The Journey of my BIMAX (MMA) Surgery

So my story begins in 2003 when my wife noticed during my snoring sleep that I stopped breathing. Upon mentioning this to my Dr. I was referred to a local pulmonologist who prescribed a sleep study. My study showed that I had OSA (Obstructive Sleep Apnea). It was pretty severe for a 6'7" fairly fit male who was only 29 years old. Of course my Pulmonologist recommended CPAP and mentioned oral appliances, BIMAX, and others as a possible surgical fix. So I was given the standard band aid, a CPAP machine set at 6psi of pressure, a passive humidifier, and a nose mask.

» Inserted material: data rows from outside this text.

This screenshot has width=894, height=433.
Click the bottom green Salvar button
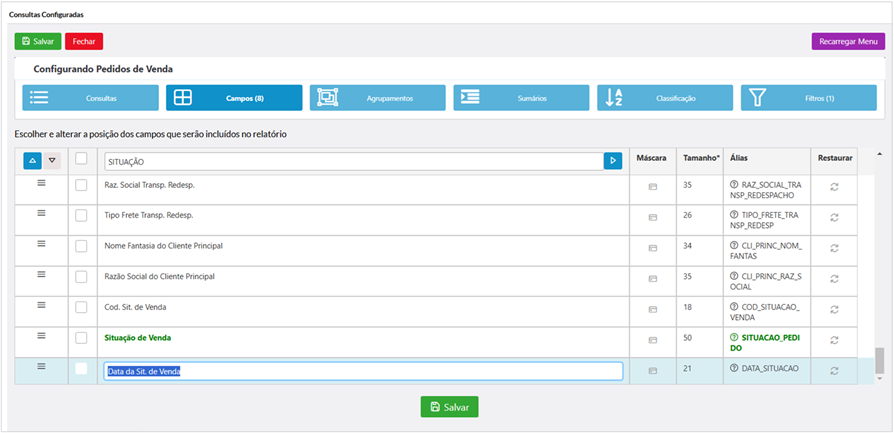(x=449, y=407)
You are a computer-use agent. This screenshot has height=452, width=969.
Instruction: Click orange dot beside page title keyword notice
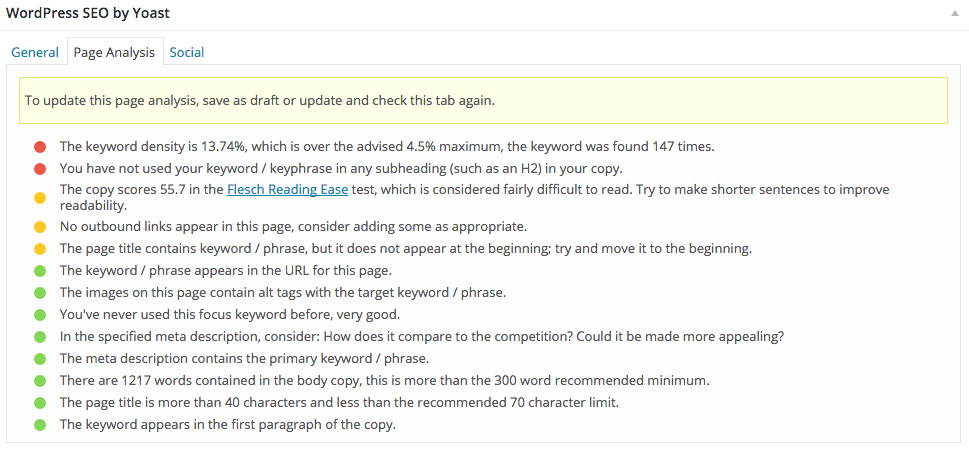click(x=40, y=248)
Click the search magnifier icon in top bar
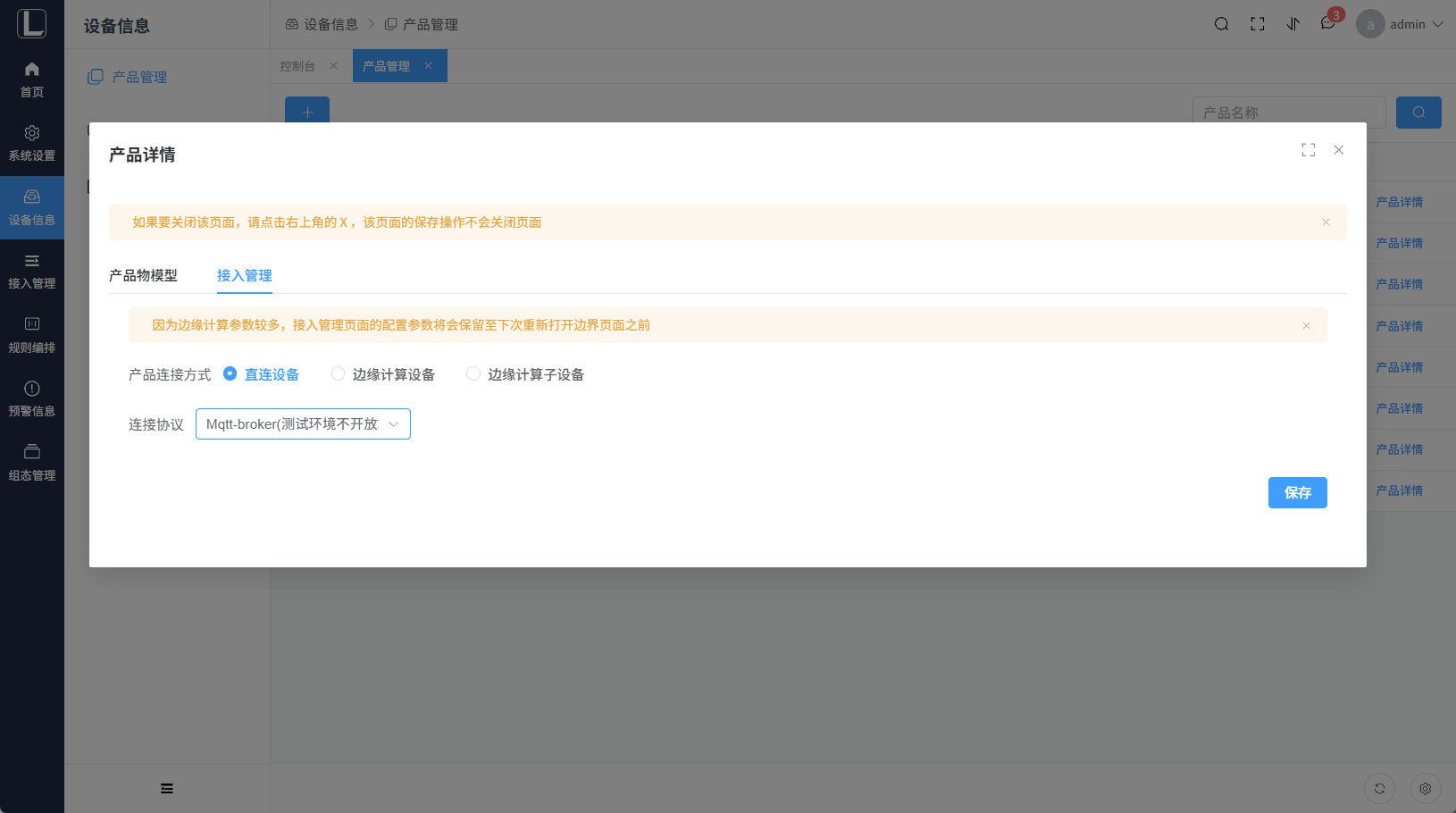Screen dimensions: 1456x813 click(x=1221, y=24)
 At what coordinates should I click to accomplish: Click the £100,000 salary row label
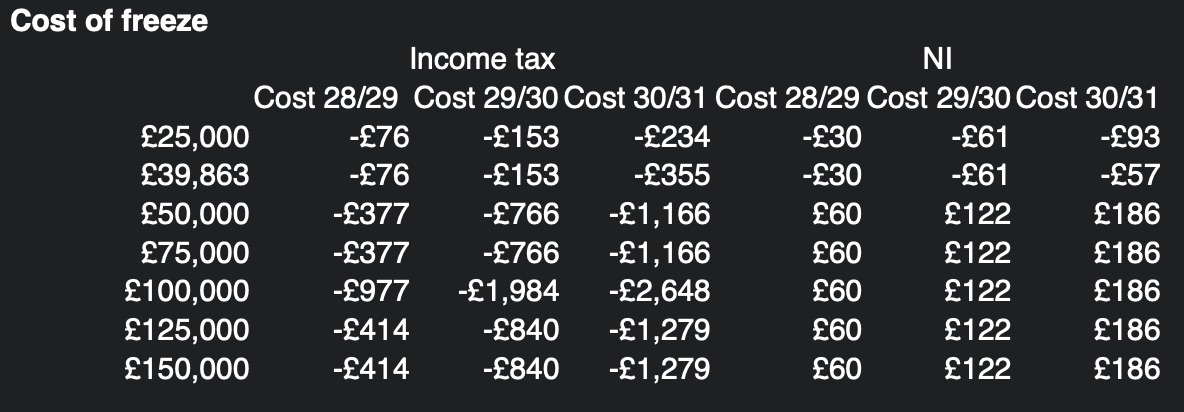click(187, 291)
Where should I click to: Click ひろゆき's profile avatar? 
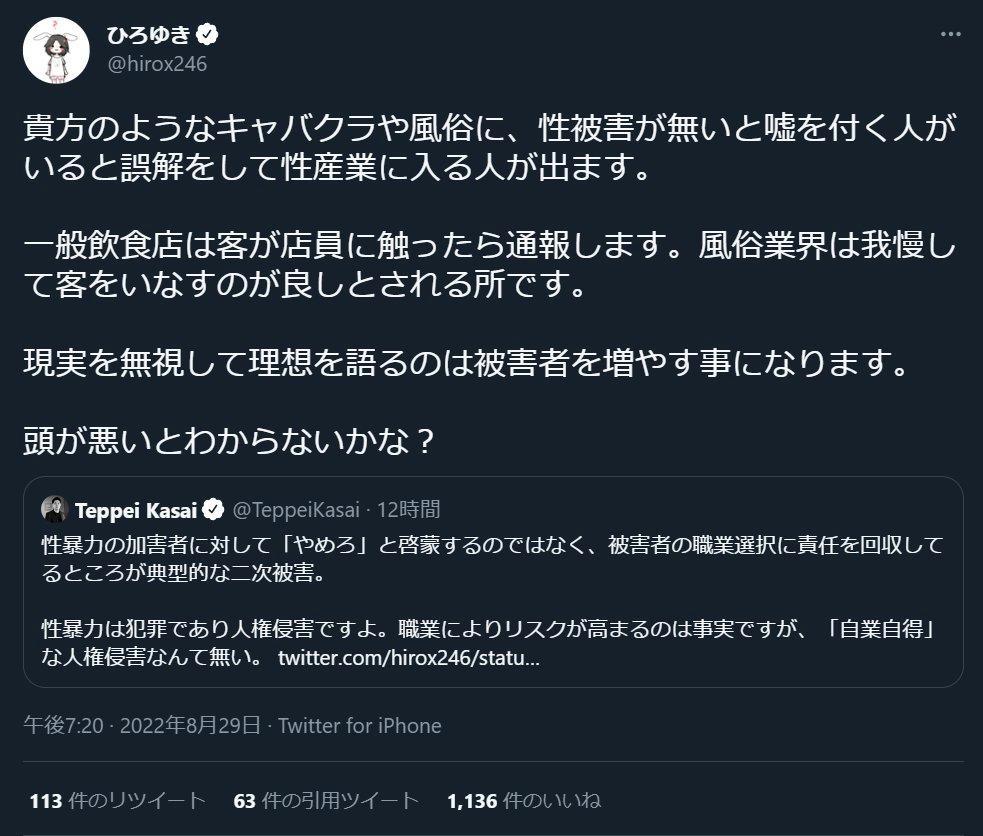[x=56, y=51]
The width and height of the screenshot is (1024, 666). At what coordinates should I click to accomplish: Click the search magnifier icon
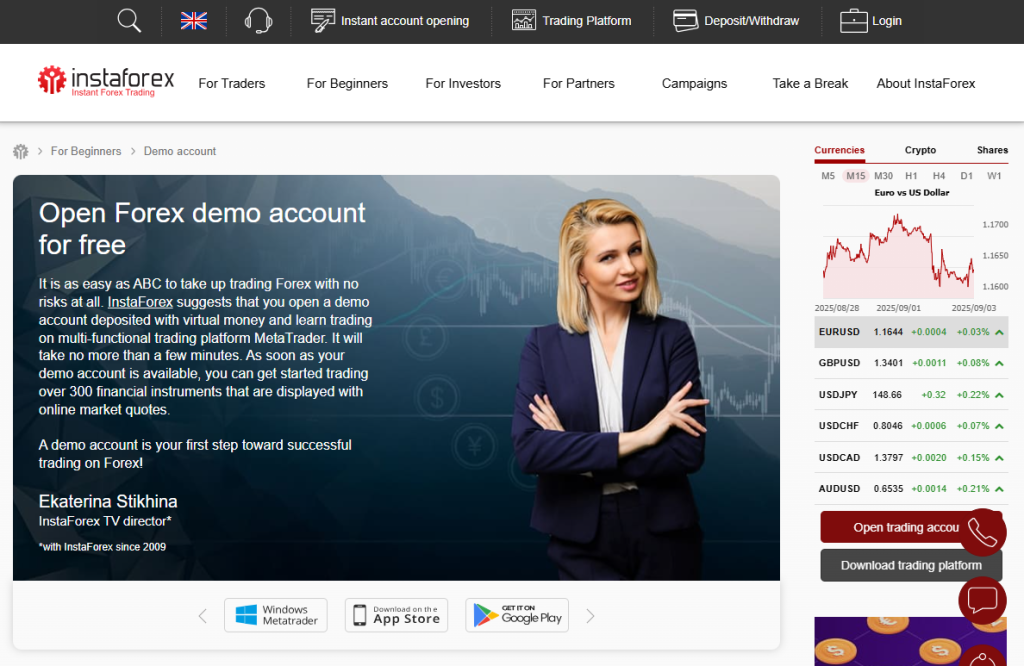point(127,20)
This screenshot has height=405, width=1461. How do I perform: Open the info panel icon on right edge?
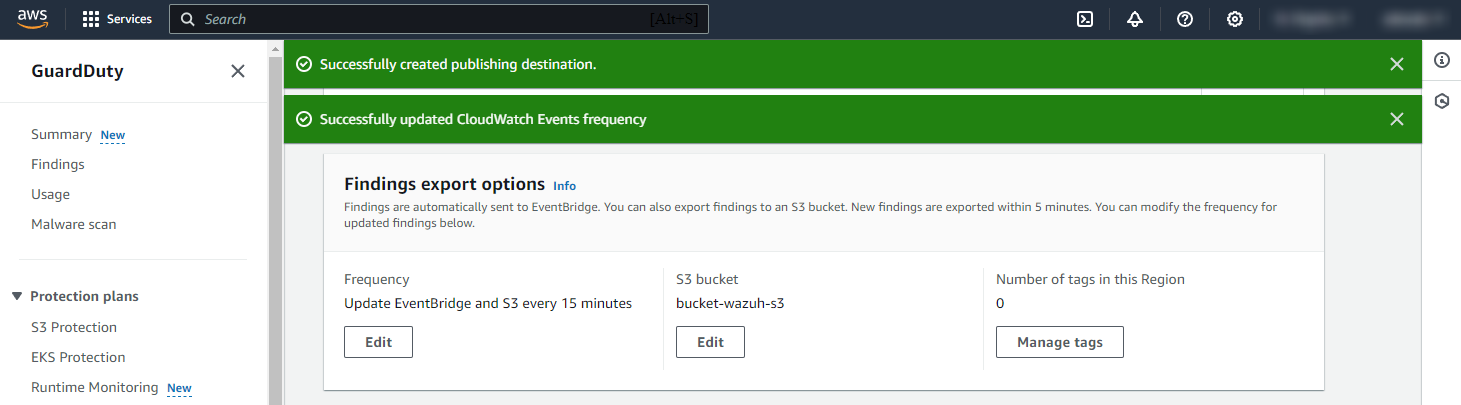point(1442,60)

Well the nose mask didn't work so well for me, I was just loosing all the air pressure out of my mouth and waking up with dry mouth and still very little good sleep. I'm by nature a mouth breather with a high arch palate and narrow nasal passages, on top of a broken, crooked nose from a sledding accident when I was a kid. So I went for another sleep study and was given a full face mask. This worked ok for a while, but I found I removed the mask at night or didn't wear it at all due to the un comfort of air being pumped into my body and what I think is a sub conscious felling of claustrophobia. I somewhat investigated oral appliances but couldn't get anywhere with the only dentist in the area who offer it as they couldn't get either the medical or dental insurance to pay for it. So I suffered on. Dry mouth led to a active humidifier. More suffering, led to a visit to and ENT who only performed UPPP surgery. He didn't recommend it for me, said it would most likely be unsuccessful in curing my OSA. So I suffered on. Now google sleep deprivation......this is serious.......

Fast forward to 2010. My CPAP is now on 10psi and another full face mask has failed to keep me from pulling it off at night, every morning I wear the mask, I wake up with a barrage of explosive gas from an entire night of being pumped full of air.....My last sleep study shows I have Severe OSA..... I'm finally fed up with being sleep deprived and all its symptoms, as well as keeping my wife up at night, I decided to seriously pursue the bimax surgery. But I couldn't find anyone in my area who performed the surgery. I called many ENT's, Pulmonologists, and Dentists and no one knew of any local surgeons that performed it. So my Dr. referred me to the University of Michigan Sleep Apnea Clinic. Here I met with ENT's, Oral Surgeons, Neurologist, had a nose scope, a CT of the head, and they made a determination that the BIMAX was the procedure that gives me the best chance at a cure. I was then prepped by one of the Oral surgeons of all the horrors that are associated with the procedure. In spite of the horrors, I've made the commitment to move on. Today is February 3rd, 2010 and my surgery is scheduled for March 11, 2010. I'm very nervous, wondering if this is a good idea, wondering if I'll loose feeling in my face? Many worries, and hopes of a cure.